Deux de ces oligarques lettons sont liés au monde politique. A.Chlessers, leader du parti de Lettonie (PPL), est accusé par la justice d’avoir touché 140.000 euros de la compagnie Air Baltic, sous forme de contrats publicitaires fictifs.
Une étrange disparition
L’histoire de l’un d’eux, Leonid Rozhetkin, propriétaire d'une villa, à Jurmala, station balnéaire sur la côte de la mer Baltique, offre une plongée surprenante dans ce monde de trafics en tous genres où apparaissent les liens avec la Russie.
Cet homme d’affaires letton a disparu depuis cinq ans, sans qu’on ait jamais de nouvelle de lui. Du sang a été retrouvés dans sa propriété et, à l’été 2012, des restes humains, ainsi qu’une carte de crédit à son nom, ont été découverts dans une forêt. Mais la police se refuse à toute extrapolation. Une certitude cependant après des investigations : Jurmala est au coeur des ambitions géopolitiques russes.
Selon le Guardian, le terrain de jeu de Rozhetskin allait au-delà de la légalité. Et il s’avère que la station, est le lieu de villégiature de nombreux Russes aux riches curriculum : oligarques, députés de la Douma (Parlement russe), chanteurs et espions.
Toujours d’après le quotidien britannique, qui cite Leonid Jakobson, un journaliste indépendant basé à Riga, la capitale lettone, des mafieux impliqués dans la contrebande se sont livrés à des règlements de comptes mortels. L’un d’eux, Vyaschaslav Shestakov, a finalement été expulsé du pays. La mafia russe et le gouvernement y ont également leurs habitudes qui se traduisent par des discussions sans pression, notamment sur le meilleur moyen de faire sortir de l’argent des pays baltes.

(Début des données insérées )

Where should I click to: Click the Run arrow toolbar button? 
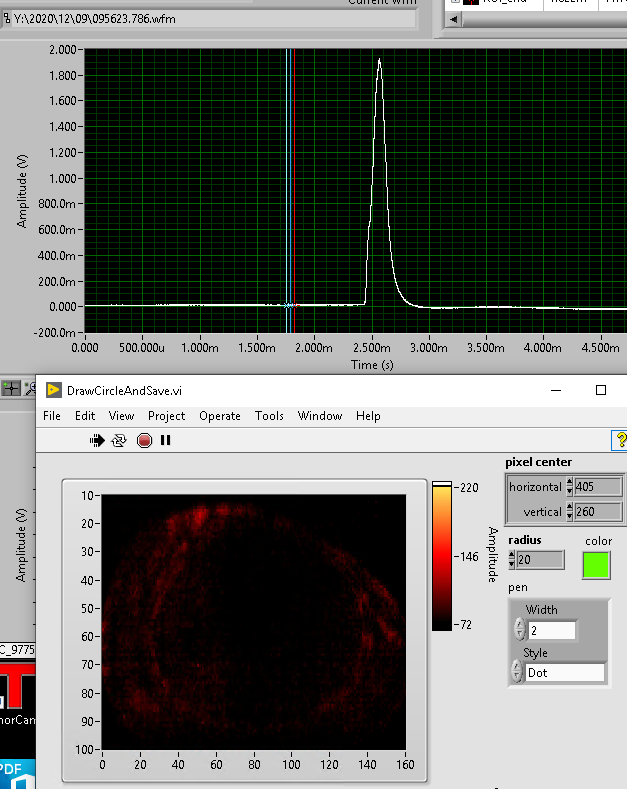pos(97,440)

Un ancien agent du KGB, Boris Karpichov, domicilié à Londres, affirme que «la Lettonie, avec sa position de pont entre la Russie et l’Ouest occupe au place de choix pour l’espionnage et les activités illégales comme la contrebande »
Moscou cherche à devenir indispensable
La Lettonie a connu une histoire compliquée. Elle n’a acquis son indépendance qu’en 1920, lors de la dissolution de l’empire russe avant d’être envahie par les nazis en 1941, et subi une lourde présence soviétique jusqu'à son indépendance en 1991.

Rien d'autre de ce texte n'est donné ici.